The unveiling of the new GPT-4o model by OpenAI marks a significant milestone in artificial intelligence, with the company claiming it represents a step closer to natural interaction between humans and computers.
This new model can take any combination of texts, audio, and images as inputs and generate outputs in various formats.
Moreover, it has the ability to understand emotions, analyze facial expressions, pause mid-sentence, translate spoken language in real-time, and respond almost humanly fast during conversations.

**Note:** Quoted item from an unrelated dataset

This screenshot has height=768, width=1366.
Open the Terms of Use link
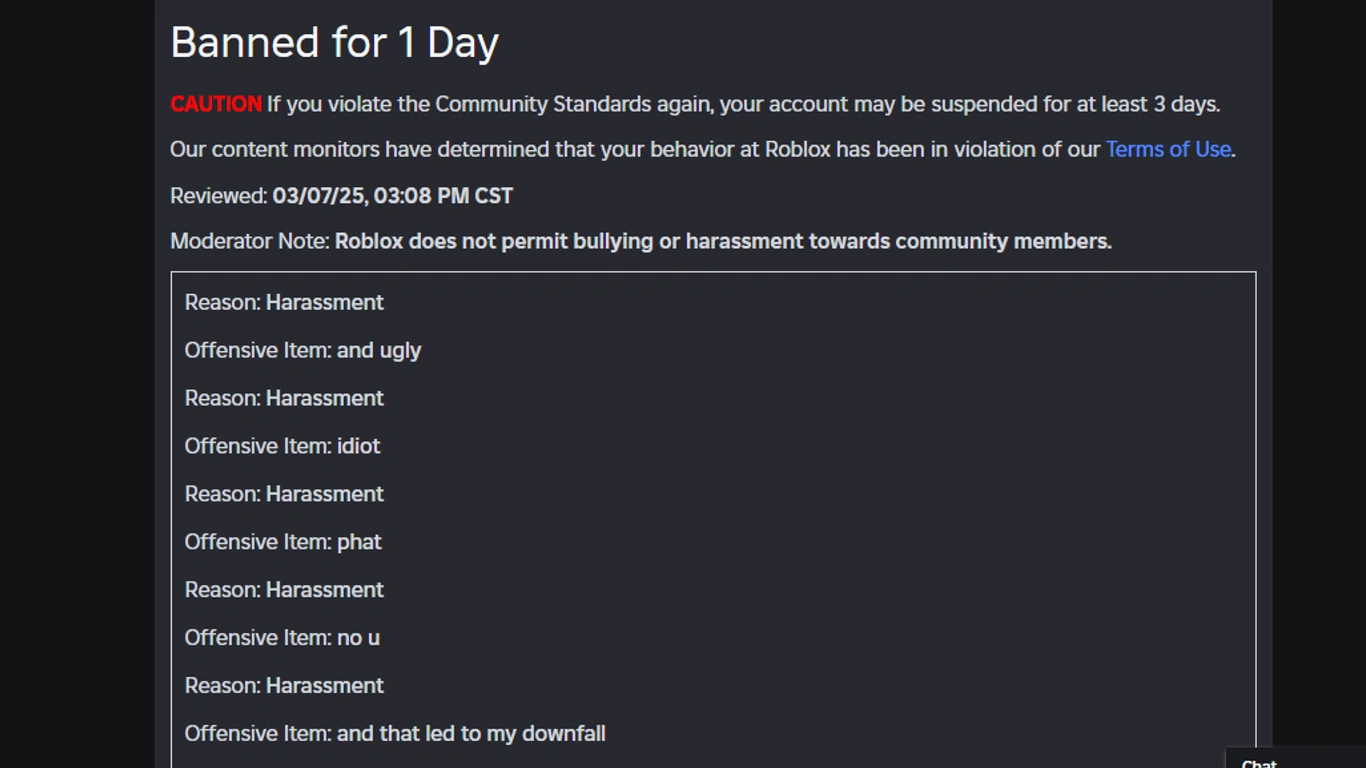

Mira Morati, the Chief Technology Officer at OpenAI, stated during a presentation, “The standout feature of GPT-4o is that it provides the level of intelligence of GPT-4 to everyone, including our free users. This is the first time we are taking a big step forward in terms of user-friendliness.”
In a presentation, OpenAI showcased GPT-4o’s ability to directly translate between English and Italian languages, helping a researcher solve a linear equation in real-time and providing guidance on deep breathing to another executive at the company by analyzing his breath.
Engineers at OpenAI and the Chief Technology Officer connected over the phone to showcase the new capabilities. They encouraged the assistant to enhance expression while writing a bedtime story, then suddenly asked to transform his voice into a robotic one and later requested to conclude the story with a singing voice.
Later on, they asked the assistant to watch a recording on the phone’s camera and respond to what appeared on the screen. The assistant was also able to speak and respond seamlessly while acting as a translator.
These features represent a significant advancement in the current audio setting in ChatGPT, where users can interact with the system through chat, and although the interaction is limited, the current version cannot be interrupted or respond on camera.
The letter o in GPT-4o stands for omni, highlighting the model’s multimedia capabilities.
OpenAI stated that they trained GPT-4o across text, vision, and audio, meaning the neural network handles all incoming and outgoing signals.
This differs from the company’s previous models, GPT-3.5 and GPT-4, which allowed users to ask questions verbally and convert speech into text, leading to a detachment of tone and emotions and making interactions slow.